No system is perfectly secure. If we become aware of a breach affecting your data, we will notify you and any required regulators promptly.
8. International data transfers
Several of our sub-processors (Anthropic, Perplexity, Vercel, and parts of Supabase infrastructure) operate in the United States. When your data is transferred outside the UK or EEA we rely on the standard contractual clauses approved by the UK Information Commissioner's Office and the European Commission, or on adequacy decisions where applicable.
10. Children's privacy
SourcePost is not intended for users under the age of 16. We do not knowingly collect data from children. If you believe a child has provided us with personal data, please contact us and we will delete it.

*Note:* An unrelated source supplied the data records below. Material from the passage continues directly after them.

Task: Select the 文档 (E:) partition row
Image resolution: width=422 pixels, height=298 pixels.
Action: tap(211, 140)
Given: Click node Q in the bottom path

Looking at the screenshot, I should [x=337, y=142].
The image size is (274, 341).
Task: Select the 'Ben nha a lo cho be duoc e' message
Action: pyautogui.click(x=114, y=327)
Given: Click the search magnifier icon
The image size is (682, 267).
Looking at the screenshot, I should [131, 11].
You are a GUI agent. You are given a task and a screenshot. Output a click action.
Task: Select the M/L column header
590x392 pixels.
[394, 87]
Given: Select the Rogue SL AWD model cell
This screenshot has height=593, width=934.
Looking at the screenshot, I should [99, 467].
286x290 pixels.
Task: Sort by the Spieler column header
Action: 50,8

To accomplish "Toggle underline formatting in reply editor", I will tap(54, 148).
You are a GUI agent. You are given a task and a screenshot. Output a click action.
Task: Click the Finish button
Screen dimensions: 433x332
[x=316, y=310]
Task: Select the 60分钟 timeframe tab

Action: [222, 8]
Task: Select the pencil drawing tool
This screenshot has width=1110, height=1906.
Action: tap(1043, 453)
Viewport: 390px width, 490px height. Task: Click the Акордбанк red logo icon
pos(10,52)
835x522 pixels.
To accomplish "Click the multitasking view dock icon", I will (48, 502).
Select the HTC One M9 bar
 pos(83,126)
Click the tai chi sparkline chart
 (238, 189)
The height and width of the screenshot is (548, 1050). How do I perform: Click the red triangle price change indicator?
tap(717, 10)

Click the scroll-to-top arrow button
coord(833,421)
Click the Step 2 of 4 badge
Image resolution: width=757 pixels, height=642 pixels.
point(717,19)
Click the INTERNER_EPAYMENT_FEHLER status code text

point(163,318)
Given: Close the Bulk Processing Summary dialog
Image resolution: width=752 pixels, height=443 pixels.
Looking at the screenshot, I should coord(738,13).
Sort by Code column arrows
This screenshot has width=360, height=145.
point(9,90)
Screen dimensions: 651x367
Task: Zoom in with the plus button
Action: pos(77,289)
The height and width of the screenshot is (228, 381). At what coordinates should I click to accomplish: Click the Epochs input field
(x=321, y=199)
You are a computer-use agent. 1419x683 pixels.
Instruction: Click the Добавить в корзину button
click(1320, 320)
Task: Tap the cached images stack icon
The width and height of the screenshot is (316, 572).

11. Changes to this policy
We may update this policy as the service evolves. If we make material changes, we will notify you by email or via a prominent notice in the app at least 14 days before the change takes effect. The “Last updated” date at the top of this page always reflects the current version.
12. Contact us
For privacy and data protection questions, contact privacy@sourcepost.ai. These inquiries are routed to someone with authority to action them.
For general support questions, product feedback, or anything else, email hello@sourcepost.ai.
Postal address: Podium Venture Studio Limited, registered in England and Wales (Company No. 14423877), with registered office at 71-75 Shelton Street, Covent Garden, London, WC2H 9JQ.
This document is provided as a good-faith effort to explain our practices. It does not constitute legal advice. Podium Venture Studio Limited recommends consulting qualified legal counsel to ensure these policies meet your specific jurisdictional requirements.